This supplement supercedes and replaces in its entirety the supplement dated
October 1, 1999.

           The following paragraph replaces in its entirety the paragraph
appearing under the heading "INVESTMENT STRATEGIES AND RISKS--TEMPORARY
DEFENSIVE STRATEGIES" on page 14 of the Statement of Additional Information.

           "In anticipation of or in response to adverse market conditions, for
         cash management purposes or for defensive purposes, each of the Funds
         and the Portfolio may temporarily hold all or a portion of its assets
         in cash (U.S. dollars, and for the Growth & Income Fund, the Strategic
         Income Fund and Government Income Fund foreign currencies or
         multinational currency units), money market instruments, or
         high-quality debt securities.

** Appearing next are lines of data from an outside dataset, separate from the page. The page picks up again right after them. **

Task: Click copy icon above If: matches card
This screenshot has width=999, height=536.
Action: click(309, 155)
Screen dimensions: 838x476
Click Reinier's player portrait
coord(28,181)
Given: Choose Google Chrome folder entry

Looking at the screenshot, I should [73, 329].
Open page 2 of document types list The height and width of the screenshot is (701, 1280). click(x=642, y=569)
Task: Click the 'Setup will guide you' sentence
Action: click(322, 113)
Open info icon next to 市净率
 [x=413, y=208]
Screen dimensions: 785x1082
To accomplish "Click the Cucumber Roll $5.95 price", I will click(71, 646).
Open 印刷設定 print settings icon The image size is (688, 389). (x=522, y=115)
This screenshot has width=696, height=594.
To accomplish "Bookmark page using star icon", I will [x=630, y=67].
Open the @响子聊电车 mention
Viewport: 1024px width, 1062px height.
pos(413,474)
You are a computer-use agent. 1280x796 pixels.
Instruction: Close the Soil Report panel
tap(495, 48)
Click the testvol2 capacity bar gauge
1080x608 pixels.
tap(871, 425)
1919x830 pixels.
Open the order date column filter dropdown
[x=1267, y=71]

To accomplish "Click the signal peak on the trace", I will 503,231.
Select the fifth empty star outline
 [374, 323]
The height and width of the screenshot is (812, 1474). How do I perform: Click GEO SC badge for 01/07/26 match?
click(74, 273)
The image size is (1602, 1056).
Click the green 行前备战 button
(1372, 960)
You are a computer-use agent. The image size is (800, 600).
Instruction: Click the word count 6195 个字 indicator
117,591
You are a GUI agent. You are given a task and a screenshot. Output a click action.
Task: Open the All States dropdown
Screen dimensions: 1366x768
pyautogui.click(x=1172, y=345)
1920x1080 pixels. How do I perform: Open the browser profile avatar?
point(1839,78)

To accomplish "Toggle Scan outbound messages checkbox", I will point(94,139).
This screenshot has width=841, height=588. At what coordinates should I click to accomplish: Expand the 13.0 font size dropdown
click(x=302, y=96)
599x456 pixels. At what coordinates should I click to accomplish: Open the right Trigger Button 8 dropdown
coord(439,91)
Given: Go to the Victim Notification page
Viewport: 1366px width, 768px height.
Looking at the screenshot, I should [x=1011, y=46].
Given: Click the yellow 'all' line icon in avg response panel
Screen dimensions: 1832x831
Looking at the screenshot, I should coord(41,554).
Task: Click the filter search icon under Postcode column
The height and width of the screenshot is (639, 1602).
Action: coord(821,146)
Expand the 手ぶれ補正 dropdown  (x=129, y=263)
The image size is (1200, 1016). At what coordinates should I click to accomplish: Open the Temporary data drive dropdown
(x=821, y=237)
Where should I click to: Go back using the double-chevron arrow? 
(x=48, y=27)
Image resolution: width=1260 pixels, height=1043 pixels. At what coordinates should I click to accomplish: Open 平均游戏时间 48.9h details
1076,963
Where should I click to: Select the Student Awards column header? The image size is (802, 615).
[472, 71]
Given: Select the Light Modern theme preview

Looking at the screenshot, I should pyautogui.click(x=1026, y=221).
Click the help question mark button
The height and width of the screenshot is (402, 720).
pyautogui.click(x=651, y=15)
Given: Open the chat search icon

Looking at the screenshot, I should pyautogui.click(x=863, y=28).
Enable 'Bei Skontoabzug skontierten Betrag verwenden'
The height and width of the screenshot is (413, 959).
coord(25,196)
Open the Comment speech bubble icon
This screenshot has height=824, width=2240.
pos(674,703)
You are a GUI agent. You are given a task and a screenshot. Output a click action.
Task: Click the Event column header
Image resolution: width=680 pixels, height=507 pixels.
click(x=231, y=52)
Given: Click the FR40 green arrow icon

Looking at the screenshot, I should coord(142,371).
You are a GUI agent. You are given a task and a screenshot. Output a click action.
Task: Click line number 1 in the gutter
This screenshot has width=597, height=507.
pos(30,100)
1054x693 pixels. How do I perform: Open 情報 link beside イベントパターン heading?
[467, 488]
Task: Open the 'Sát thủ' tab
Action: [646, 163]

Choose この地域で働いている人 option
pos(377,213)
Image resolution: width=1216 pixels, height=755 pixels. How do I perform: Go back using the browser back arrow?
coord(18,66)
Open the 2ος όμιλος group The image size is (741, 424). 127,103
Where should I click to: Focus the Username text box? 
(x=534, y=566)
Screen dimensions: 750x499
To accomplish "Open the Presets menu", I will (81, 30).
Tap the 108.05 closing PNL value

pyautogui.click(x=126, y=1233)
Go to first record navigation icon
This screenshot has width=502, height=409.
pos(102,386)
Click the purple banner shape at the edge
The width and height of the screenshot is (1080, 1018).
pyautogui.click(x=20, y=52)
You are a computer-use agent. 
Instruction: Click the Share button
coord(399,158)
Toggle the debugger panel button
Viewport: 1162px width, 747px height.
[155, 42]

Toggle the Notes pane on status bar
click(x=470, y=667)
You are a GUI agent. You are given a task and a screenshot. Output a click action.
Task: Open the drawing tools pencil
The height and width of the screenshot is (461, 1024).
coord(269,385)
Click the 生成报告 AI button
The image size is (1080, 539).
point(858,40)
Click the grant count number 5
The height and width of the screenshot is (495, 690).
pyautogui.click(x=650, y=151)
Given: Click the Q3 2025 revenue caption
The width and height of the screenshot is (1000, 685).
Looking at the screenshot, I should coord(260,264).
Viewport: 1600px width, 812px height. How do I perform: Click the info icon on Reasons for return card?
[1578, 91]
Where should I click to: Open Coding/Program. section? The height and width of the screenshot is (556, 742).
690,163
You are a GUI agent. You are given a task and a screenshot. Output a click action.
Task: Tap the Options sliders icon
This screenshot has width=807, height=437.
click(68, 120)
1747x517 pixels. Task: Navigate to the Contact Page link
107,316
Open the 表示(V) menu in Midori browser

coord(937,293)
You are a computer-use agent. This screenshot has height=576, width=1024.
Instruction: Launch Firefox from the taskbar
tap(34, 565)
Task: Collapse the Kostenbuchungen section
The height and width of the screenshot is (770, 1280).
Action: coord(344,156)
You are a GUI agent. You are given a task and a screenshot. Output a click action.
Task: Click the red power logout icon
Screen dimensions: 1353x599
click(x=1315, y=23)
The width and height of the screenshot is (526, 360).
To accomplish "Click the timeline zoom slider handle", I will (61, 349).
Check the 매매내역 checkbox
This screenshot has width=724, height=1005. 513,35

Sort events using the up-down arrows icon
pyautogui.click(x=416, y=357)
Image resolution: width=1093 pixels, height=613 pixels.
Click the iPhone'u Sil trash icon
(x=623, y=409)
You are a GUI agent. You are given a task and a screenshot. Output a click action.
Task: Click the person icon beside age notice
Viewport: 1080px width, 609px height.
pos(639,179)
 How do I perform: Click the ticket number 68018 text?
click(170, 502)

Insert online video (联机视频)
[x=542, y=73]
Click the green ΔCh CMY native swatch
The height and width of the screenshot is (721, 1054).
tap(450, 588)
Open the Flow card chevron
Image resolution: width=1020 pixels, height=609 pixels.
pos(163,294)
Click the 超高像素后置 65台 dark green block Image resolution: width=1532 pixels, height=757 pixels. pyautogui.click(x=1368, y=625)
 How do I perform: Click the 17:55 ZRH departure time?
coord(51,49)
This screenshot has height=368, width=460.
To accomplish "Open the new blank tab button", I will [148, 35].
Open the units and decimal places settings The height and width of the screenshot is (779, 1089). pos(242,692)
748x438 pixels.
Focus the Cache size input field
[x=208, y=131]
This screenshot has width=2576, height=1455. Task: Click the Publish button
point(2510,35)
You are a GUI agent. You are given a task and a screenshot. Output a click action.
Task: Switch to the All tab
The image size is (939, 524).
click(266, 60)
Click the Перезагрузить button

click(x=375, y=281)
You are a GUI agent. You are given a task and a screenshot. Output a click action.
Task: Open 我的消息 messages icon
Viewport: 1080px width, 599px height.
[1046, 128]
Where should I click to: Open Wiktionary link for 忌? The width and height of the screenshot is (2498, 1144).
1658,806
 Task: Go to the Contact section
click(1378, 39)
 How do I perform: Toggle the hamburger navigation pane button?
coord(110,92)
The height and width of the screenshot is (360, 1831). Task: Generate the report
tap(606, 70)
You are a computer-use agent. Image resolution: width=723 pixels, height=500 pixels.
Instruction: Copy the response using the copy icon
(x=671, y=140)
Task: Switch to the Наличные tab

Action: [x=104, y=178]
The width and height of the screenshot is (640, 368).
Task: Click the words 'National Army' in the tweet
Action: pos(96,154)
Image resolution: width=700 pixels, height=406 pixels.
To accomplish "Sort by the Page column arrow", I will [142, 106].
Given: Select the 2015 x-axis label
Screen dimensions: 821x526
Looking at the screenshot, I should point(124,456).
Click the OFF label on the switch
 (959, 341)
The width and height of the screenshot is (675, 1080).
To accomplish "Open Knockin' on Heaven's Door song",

Each of the Funds and the Portfolio may
         also invest up to 25% of its total assets in money market investment
         companies advised by AIM or its affiliates ("Affiliated Money Market
         Funds") for these purposes. In addition, for temporary defensive
         purposes, most or all of each Fund's and the Portfolio's investments
         may be made in the United States and denominated in U.S. dollars. To
         the extent a Fund or the Portfolio employs a temporary defensive
         strategy, it will not be invested so as to achieve directly its
         investment objectives."

           The following paragraph replaces in its entirety the paragraph
appearing under the heading INVESTMENT STRATEGIES AND RISKS--INVESTMENT IN
OTHER INVESTMENT COMPANIES" on page 14 of the Statement of Additional
Information:

          "With respect to certain countries, investments by Government Income
          Fund, Strategic Income Fund, Growth & Income Fund, and the Portfolio
          presently may be made only by acquiring shares of other investment
          companies (including investment vehicles or companies advised by AIM
          or its affiliates) with local governmental approval to invest in those
          countries. To the extent that a Fund or Portfolio invests in such
          investment companies, the prices paid by the Fund or Portfolio and the
          proceeds to the Fund or Portfolio upon sale of the shares may reflect
          premiums above or discounts to the net asset value of the assets owned
          by such investment companies. At such time as direct investment in
          these countries is allowed, Government Income Fund, Strategic Income
          Fund, Growth & Income Fund, and the Portfolio anticipate investing
          directly in these markets. Government Income Fund, Strategic Income
          Fund, Growth & Income Fund, and the Portfolio may invest in other
          investment companies to the extent permitted by the 1940 Act, rules
          and regulations thereunder, and any applicable exemptive orders
          granted by the SEC. Under an exemptive order granted by the SEC, each
          of the Government Income Fund, Strategic Income Fund, Growth & Income
          Fund and the Portfolio is permitted to, and intends to, invest its
          cash (and cash collateral received in connection with the lending of
          portfolio securities) in shares of Affiliated Money Market Funds,
          provided that those investments do not exceed 25% of the total assets
          of such Fund or Portfolio. In general, a purchase of investment
          company securities may result in the duplication of fees and expenses.
          With respect to a Fund's or Portfolio's purchase of shares of
          Affiliated Money Market Funds, the Fund or Portfolio will indirectly
          pay the advisory fees and other operating expenses of the Affiliated
          Money Market Funds."

<PAGE>   2
           The following replaces in its entirety item "(2)" appearing under
the heading "INVESTMENT LIMITATIONS--GOVERNMENT INCOME FUND" under the
non-fundamental policies discussion on page 37 of the Statement of Additional
Information:

          "(2) Invest in securities of an issuer if the investment would cause
          the Fund to own more than 10% of any class of securities of any one
          issuer, except that the Fund may purchase securities of Affiliated
          Money Market Funds to the extent permitted by exemptive order;"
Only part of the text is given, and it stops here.